**TASK OBJECTIVE**
The answer should be every line below, repeated exactly, with the images left out.

**DATA FOR ANALYSIS**
────────

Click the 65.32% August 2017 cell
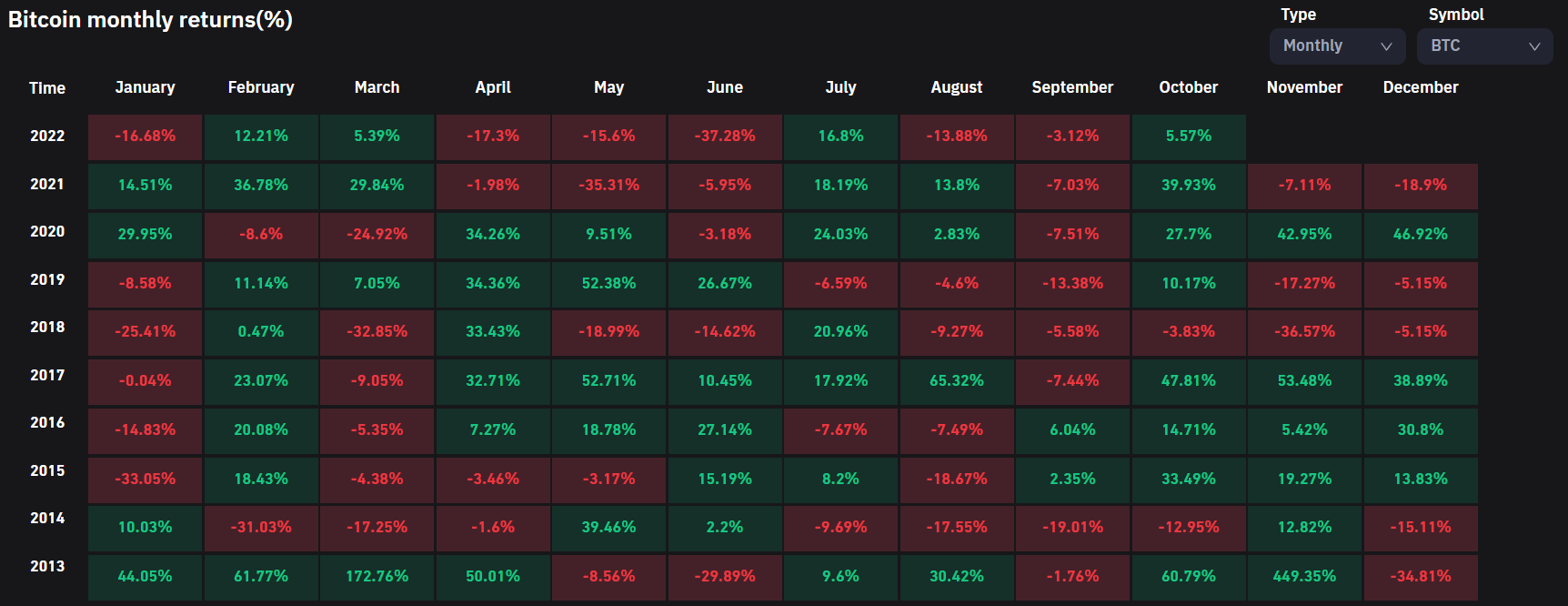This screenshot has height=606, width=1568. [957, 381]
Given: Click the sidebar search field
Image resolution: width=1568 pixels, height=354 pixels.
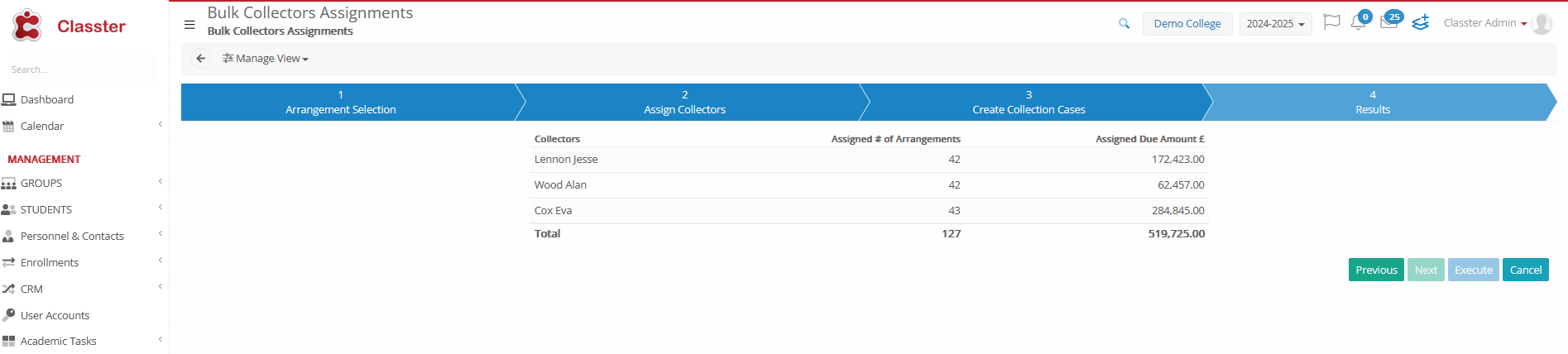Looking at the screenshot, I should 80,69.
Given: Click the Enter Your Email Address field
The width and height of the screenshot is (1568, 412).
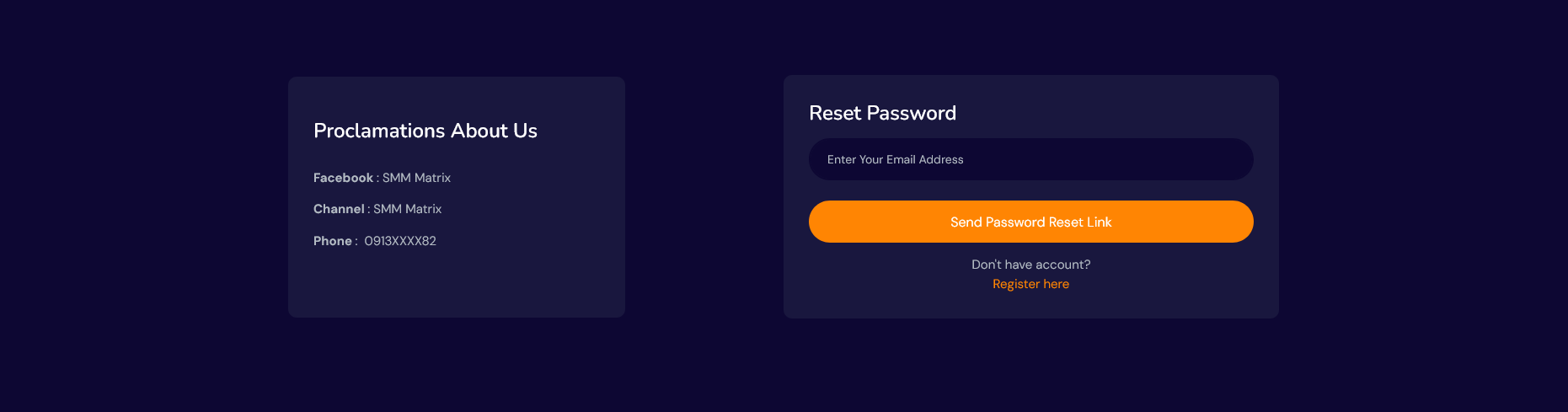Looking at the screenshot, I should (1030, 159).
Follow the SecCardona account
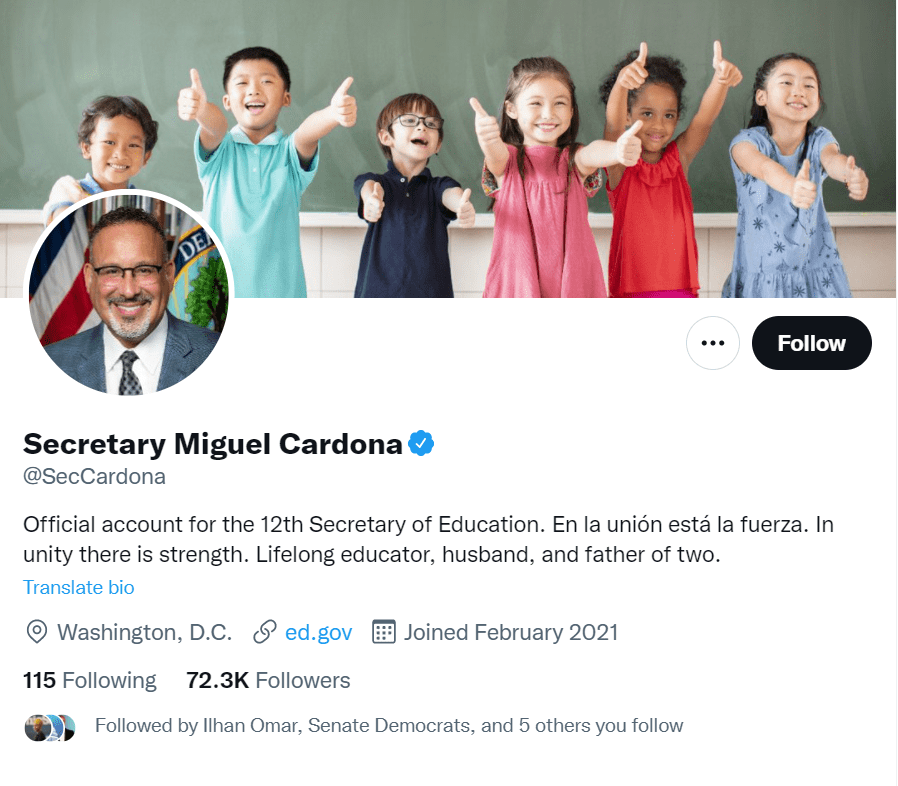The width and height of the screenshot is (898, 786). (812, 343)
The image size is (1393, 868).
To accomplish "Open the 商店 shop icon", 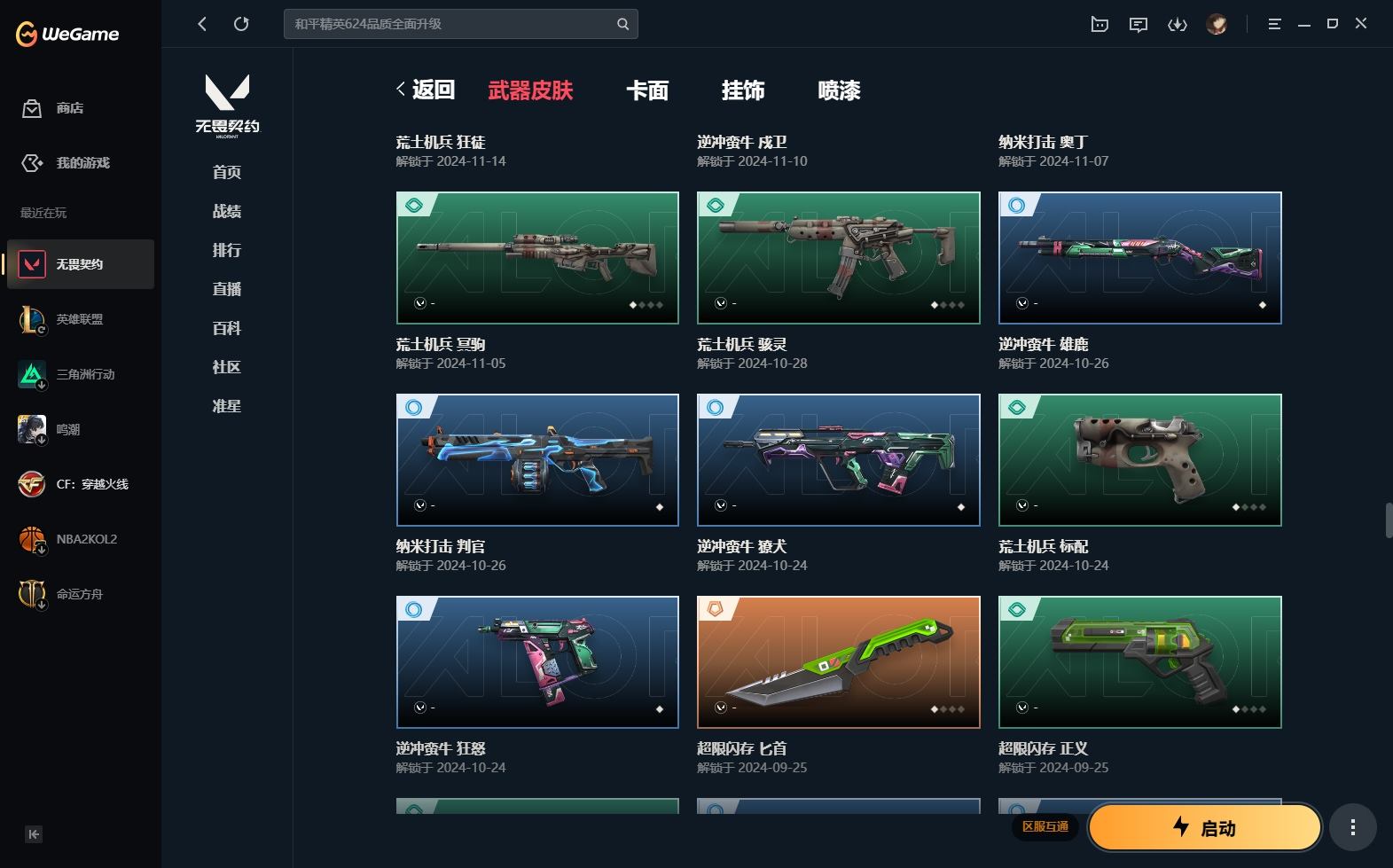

────────

**SOLUTION TO THE EXERCISE**
Click the 65.32% August 2017 cell
This screenshot has height=606, width=1568. [957, 381]
Given: Click the sidebar search field
Image resolution: width=1568 pixels, height=354 pixels.
Looking at the screenshot, I should 80,69.
Given: Click the Enter Your Email Address field
The width and height of the screenshot is (1568, 412).
Looking at the screenshot, I should (1030, 159).
Follow the SecCardona account
The width and height of the screenshot is (898, 786). (812, 343)
The image size is (1393, 868).
To accomplish "Open the 商店 shop icon", 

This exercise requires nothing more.